We stayed like that, me on the balcony, it at the treeline, for long enough that I could feel the cold of the night air on my arms and the warmth of Solene’s awareness and the particular quality of a moment that was either exactly what it looked like or something else entirely, and I didn’t know which and I wasn’t ready to decide.
Then the wind shifted.
It came from the east, from the direction of the forest, barely a breath of it, and with it came a scent. Pine and smoke and something darker underneath, something that didn’t have a common name but that I had memorised over months of sleeping in a closet and scrubbing floors and surviving a situation that had been designed to break me. A scent that I had been near enough to learn in the specific way you learned things when they were unavoidable, and that I had not encountered since a clearing with a blood moon overhead and a cold stone in my hands.
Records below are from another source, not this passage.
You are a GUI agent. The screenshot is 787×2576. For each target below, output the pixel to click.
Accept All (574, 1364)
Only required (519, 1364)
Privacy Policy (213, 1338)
I stood very still with the scent around me and my heart doing something I didn’t have the composure to name right now.
I blinked
Just for a second and the shape was gone.
The space where it had been was empty, just shadow and the ordinary first line of trees, the same as it always was, nothing there.
But the scent stayed. Long after the wind had passed and the night had gone still again, the scent stayed, pine and smoke and something darker, sitting in the air around the balcony like something that had arrived and had no intention of immediately leaving.
I stood there for a long time.
I didn’t go to Ryland. I didn’t go to Eren. I didn’t call Cade or write anything down or make any decision about what this meant or what I was going to do with it.
I just stood on the balcony in the cold with the scent around me and Solene burning warm and insistent in my chest.
Then a whisper. I didn’t know if I heard it or imagined it or if the distinction mattered. It was in the wind or in my head or in the space between those two things, and it had the quality of something that had always been there and had just become audible.
"You thought death could break our bond?"